# Has anyone tried the Allegro Brisket Marinade?



## trevcunn (Jan 15, 2013)

I'm going to do a brisket this weekend and thought about giving this a try. Does anyone have any experience or heard anything on this? I've used the regular Allegro marinade and it is excellent, I would expect this to be good as well. Thanks for your thoughts


----------



## bruno994 (Jan 15, 2013)

I have yet to come across the brisket marinade, but I have used the regular Allegro marinade for years on steaks.  The only thing with marinating a brisket, it's not going to get very deep into the meat, depending on the thickness of the brisket.  If your doing a smallish flat only, say in the 4-6 pound range, it might do fine.  A better choice might be injecting the marinade into the meat in a checkerboard fashion.  Or if you would rather marinade, score the fat side of the meat so that the marinade can penetrate both sides, then marinade for about 3-4 days, instead of just overnight, flipping the meat every 12 hours or so to try and get the marinade in the meat evenly.  I have tried marinating in the past, but prefer to inject with a commercial injection, rub it down and smoke it.  Good luck to you.


----------



## trevcunn (Jan 15, 2013)

Yes I really enjoy the regular on my steaks.
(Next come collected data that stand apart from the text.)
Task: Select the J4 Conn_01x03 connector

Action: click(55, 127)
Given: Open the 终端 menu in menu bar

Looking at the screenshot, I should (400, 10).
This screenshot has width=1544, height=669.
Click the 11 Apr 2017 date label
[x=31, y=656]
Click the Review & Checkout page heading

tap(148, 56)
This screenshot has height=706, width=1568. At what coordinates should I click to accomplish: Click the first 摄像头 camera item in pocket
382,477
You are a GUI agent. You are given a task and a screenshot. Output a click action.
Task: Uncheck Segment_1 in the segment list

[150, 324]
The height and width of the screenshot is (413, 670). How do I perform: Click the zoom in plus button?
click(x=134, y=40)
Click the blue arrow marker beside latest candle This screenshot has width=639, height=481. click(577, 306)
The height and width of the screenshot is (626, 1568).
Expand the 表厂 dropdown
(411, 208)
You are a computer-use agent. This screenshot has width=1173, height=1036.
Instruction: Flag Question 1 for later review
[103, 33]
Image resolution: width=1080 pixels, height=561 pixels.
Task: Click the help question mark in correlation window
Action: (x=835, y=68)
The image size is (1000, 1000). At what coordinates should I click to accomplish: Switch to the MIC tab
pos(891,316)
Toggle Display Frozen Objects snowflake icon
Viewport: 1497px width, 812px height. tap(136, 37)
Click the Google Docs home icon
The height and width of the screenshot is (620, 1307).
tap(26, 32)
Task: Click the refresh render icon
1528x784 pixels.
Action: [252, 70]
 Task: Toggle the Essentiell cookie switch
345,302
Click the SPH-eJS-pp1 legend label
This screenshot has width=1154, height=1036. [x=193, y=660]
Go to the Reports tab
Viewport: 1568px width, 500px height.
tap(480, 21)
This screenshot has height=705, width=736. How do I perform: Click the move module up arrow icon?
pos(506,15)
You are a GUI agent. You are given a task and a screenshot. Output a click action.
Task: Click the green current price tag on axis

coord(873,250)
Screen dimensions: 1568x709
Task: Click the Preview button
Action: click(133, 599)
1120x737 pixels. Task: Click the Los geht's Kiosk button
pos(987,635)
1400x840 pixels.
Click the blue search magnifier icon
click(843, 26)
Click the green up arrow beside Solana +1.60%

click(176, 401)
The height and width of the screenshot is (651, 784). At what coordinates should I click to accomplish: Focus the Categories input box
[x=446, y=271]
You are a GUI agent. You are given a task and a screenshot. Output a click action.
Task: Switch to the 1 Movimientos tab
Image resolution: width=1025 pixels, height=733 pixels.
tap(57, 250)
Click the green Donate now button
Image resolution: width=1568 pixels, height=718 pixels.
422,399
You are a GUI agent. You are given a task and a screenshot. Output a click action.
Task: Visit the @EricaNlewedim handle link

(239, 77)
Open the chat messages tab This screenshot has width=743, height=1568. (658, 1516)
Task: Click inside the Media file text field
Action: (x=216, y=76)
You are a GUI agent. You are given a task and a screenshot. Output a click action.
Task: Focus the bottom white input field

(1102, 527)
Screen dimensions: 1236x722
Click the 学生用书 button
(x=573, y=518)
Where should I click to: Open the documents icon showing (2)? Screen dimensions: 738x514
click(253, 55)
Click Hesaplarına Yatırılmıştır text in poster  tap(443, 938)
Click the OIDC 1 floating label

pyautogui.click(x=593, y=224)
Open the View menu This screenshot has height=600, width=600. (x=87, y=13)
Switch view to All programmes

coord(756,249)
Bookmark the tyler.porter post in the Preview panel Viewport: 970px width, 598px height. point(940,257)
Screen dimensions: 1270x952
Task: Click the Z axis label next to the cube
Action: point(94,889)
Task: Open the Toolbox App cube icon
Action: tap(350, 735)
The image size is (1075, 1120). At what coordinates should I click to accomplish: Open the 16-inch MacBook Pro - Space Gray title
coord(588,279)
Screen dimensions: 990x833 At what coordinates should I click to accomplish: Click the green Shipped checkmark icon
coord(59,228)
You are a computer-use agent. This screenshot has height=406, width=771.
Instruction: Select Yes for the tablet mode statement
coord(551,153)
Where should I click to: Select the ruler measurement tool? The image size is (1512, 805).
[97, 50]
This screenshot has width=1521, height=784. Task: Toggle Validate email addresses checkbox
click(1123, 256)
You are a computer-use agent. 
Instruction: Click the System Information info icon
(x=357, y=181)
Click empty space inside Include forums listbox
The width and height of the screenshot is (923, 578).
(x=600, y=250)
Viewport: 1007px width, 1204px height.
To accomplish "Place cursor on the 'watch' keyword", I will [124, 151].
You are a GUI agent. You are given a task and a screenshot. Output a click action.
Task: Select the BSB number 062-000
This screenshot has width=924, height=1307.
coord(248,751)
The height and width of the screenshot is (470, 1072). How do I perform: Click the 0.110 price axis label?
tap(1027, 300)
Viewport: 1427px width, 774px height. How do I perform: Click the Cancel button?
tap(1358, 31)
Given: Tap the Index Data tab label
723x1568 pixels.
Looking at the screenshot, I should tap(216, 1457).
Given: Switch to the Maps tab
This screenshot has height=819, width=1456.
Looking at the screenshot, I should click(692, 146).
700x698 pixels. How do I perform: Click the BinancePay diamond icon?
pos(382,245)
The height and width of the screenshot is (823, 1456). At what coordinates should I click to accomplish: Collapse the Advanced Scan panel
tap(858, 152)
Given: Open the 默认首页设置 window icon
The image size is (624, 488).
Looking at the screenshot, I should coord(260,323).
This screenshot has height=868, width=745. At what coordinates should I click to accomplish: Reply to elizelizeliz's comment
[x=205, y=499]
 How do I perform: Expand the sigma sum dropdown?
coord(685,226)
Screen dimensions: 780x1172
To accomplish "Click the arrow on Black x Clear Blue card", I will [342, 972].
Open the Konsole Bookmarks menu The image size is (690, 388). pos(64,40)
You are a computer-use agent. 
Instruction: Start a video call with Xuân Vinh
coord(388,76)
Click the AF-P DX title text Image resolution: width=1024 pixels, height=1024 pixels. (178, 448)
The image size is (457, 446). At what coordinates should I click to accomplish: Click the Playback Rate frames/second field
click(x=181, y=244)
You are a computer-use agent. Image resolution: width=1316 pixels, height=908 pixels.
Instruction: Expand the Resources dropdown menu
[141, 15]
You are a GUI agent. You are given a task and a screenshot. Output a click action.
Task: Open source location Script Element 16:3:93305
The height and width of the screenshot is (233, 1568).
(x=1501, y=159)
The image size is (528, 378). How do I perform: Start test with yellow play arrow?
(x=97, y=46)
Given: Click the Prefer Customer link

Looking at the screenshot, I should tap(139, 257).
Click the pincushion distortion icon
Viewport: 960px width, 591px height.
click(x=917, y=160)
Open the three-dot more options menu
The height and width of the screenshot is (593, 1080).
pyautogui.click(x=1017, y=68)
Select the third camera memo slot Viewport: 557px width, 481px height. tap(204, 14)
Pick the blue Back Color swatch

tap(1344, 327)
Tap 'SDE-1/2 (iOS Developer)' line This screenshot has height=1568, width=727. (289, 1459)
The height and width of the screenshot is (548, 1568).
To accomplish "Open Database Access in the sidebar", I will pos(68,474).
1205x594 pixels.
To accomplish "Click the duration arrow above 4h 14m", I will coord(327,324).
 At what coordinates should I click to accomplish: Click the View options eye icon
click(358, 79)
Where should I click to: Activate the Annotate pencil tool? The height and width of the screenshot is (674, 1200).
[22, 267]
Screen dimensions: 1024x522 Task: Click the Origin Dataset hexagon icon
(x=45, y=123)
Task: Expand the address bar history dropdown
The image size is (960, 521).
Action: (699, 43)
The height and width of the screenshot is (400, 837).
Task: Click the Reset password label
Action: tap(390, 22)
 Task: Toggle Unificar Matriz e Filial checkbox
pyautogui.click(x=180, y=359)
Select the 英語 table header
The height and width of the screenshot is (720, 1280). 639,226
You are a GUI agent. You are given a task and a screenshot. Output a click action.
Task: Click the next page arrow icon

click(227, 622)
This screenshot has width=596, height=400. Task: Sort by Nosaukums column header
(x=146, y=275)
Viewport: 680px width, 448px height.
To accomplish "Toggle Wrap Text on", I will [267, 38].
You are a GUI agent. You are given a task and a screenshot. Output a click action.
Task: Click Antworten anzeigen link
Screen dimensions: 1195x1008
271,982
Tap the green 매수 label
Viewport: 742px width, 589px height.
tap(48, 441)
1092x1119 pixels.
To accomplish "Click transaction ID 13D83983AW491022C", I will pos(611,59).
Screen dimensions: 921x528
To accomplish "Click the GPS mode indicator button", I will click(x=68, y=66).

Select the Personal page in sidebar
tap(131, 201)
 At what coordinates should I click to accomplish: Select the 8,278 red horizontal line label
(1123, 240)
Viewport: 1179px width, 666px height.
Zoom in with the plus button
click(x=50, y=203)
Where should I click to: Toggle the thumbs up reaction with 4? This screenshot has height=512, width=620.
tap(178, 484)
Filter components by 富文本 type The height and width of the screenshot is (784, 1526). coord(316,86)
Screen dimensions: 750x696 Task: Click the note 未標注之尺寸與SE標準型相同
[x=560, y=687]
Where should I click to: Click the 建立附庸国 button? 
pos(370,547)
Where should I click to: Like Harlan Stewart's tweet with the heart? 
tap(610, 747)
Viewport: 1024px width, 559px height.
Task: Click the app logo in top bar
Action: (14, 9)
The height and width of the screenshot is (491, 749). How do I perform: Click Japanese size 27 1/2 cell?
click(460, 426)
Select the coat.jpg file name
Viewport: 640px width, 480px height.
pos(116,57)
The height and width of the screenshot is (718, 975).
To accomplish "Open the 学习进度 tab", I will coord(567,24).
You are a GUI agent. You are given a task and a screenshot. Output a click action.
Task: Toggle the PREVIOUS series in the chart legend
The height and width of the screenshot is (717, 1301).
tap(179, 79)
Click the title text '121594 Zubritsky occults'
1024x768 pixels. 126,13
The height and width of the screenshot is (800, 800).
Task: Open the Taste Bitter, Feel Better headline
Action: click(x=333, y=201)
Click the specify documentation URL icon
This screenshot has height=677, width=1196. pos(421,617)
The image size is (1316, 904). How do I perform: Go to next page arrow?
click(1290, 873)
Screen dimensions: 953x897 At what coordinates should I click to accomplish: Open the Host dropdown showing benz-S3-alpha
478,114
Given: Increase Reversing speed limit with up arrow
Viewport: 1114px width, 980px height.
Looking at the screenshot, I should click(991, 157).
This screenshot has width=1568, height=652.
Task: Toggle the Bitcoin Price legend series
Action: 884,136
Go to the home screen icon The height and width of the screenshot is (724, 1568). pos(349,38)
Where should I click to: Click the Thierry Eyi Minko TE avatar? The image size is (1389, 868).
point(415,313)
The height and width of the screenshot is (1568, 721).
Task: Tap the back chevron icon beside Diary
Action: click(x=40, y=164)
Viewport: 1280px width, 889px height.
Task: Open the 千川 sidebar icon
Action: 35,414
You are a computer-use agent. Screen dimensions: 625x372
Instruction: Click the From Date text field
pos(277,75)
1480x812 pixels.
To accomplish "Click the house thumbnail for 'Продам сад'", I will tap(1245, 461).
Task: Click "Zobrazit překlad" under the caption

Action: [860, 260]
I might give it a try and see how it turns out just so we all know. It's got me interested now.


----------



## trevcunn (Jan 15, 2013)

Thanks for your info by the way!


----------



## dj mishima (Feb 12, 2014)

How did it turn out?

I just saw this marinade at the grocery store for the first time.


----------



## happyga (Nov 19, 2014)

I know this thread is old, but just to add to it for anyone else who may happen across it, just because it is a marinade doesn't mean you can't use it as an injection.

I have used Brisket Sauce for over 6 years now as an injection for my briskets.


----------



## texomakid (May 17, 2018)

I've been doing some searching on this forum and on the web about this so I'm gonna drag this one out of the archives rather than start a new thread. I'm fixing to do something with a big ole brisket and allegro marinate just because I have wanted to try this for a while. I guess that's a good enough reason? I think I'll let it soak a while in the marinate and possibly inject? 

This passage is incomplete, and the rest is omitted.